It is a pleasure to report to you the 
significant accomplishments your 
company experienced in 2017. This 
year included meaningful strategic 
developments that will have a 
long-term impact on South State. 

In 2017, we closed two acquisitions 
that moved us over $10 billion 
in assets and further enhanced 
the company’s position in the 
markets we serve. In January, 
we completed the merger with 
Southeastern Bank Financial 
Corporation, and in November 
the Park Sterling Corporation 
acquisition was consummated. 
These mergers, along with gains 
in existing markets, have helped 
separate us from the competition 
and create a company that is both 
high performing and unique.

Through this expansion, South 
State has created a bank that 
has a strong presence in the 
Carolinas, Georgia and Virginia. 
These markets include five of 
the fastest growing metropolitan 
areas in the Southeast. In the 
counties where we operate, our 
market share has grown from 
less than 1% to more than 6% in 
the last decade, and we now rank 
fourth behind only the largest 
banks in the United States.

Our company is uniquely positioned 
in fast-growing economies with 
a culture based on integrity and 
teamwork.

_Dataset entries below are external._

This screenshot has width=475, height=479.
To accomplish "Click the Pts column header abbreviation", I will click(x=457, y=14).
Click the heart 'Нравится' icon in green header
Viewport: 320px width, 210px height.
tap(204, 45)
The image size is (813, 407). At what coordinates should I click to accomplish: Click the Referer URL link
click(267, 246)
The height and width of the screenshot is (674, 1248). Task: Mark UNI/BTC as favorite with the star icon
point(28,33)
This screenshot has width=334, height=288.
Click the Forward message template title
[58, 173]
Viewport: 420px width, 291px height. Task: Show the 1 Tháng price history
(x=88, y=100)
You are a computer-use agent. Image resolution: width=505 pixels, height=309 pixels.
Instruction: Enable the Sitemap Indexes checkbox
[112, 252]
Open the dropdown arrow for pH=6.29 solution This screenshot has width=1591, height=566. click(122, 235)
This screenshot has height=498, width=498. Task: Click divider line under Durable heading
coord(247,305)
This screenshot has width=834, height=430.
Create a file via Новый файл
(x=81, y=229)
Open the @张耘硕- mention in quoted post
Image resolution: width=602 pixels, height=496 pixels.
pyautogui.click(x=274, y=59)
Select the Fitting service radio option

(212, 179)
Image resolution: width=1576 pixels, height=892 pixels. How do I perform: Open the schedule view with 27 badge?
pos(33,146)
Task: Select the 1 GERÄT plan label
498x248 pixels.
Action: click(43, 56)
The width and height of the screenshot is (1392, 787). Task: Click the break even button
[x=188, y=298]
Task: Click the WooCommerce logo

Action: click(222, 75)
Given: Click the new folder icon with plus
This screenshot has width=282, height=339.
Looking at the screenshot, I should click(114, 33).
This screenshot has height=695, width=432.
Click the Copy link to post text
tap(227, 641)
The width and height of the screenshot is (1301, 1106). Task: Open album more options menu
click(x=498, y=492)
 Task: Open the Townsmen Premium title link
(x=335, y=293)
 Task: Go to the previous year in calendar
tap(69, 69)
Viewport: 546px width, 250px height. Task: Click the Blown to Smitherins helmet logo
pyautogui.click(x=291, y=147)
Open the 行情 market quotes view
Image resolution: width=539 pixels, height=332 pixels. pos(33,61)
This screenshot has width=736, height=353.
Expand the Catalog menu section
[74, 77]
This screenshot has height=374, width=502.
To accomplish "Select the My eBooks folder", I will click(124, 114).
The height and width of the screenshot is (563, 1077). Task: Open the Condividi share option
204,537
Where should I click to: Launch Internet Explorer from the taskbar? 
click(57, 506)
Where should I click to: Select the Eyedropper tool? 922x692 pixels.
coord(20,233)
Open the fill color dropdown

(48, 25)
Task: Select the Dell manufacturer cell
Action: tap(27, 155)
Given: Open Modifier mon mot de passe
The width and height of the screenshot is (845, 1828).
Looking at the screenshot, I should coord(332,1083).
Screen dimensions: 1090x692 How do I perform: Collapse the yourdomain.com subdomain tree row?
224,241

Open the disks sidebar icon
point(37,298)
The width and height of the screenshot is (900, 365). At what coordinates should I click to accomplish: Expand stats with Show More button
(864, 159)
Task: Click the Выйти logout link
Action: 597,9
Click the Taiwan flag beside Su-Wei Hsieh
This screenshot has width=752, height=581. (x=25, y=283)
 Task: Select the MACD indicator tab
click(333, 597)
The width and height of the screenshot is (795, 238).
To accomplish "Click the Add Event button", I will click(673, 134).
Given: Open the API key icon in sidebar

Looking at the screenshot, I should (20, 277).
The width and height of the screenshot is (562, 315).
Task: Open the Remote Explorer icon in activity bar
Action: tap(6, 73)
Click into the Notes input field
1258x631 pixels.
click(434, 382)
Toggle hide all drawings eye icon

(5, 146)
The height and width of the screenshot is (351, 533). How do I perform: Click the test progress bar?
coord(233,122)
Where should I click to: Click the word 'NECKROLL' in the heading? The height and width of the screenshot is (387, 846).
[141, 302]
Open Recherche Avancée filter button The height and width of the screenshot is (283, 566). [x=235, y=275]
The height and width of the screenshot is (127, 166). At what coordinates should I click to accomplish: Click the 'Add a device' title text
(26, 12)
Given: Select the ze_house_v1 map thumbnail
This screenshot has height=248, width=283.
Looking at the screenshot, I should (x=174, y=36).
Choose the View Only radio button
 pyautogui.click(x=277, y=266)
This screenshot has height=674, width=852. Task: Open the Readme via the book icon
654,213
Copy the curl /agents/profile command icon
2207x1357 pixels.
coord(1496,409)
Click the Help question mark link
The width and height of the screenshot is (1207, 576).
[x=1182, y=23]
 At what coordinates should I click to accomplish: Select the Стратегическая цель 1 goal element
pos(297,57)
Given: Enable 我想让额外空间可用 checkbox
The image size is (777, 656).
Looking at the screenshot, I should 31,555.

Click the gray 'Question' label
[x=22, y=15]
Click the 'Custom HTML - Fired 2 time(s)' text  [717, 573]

This combination 
gives South State a competitive 
advantage in serving customers 
and attracting outstanding team 
members, while driving a high 
level of financial performance.

Soundness, Profitability  
and Growth

The guiding principles – soundness, 
profitability, and growth – have 
been at the core of our continued 
progress and success since 
the company’s inception.

Soundness
Soundness is the foundation 
upon which we manage our 
company, striving to prudently 
manage risk, while generating 
attractive returns. We seek to 
maintain a sound balance sheet 
that has sufficient capital and 
ample liquidity, avoids excess 
concentration in any one loan 
category, and results in low levels 
of problem assets and charge-offs.

The total risk-based capital ratio 
at year-end stood at 13%, with 
common equity comprising 89% 
of total capital. Strong returns 
have also allowed us to build 
capital at an accelerated rate. 

Together, capital and strong core 
funding support our lending 
efforts. We have a stable deposit 
base that has approximately 
700,000 accounts with an 
average size of $16,500. This large 
number of banking relationships 
is unique for a bank of our size. 
It speaks to our long history, the 
companies we have acquired 
and the level of trust our 
communities have in the South 
State brand and team. With a 
loan-to-deposit ratio at year-end 
of 92%, we have the liquidity to 
meet customers’ demands.

The diversification of loan categories 
is an important tool in managing a 
sound balance sheet. We diversify 
in two primary ways: the size of 
our loans and the concentration 
of loan purpose. South State has 
been disciplined in managing loan 
concentrations, and we remain well 
below the recommended regulatory 
levels for commercial real estate. 
In addition, much like our deposit 
base, South State has a diverse and 
granular loan portfolio. The unique 
position we hold in our markets 
allows us to serve large companies, 
individuals and small businesses. 
This balance of our customer 
base creates diversity with a large 
number of borrowers who have an 
average loan size of only $125,000.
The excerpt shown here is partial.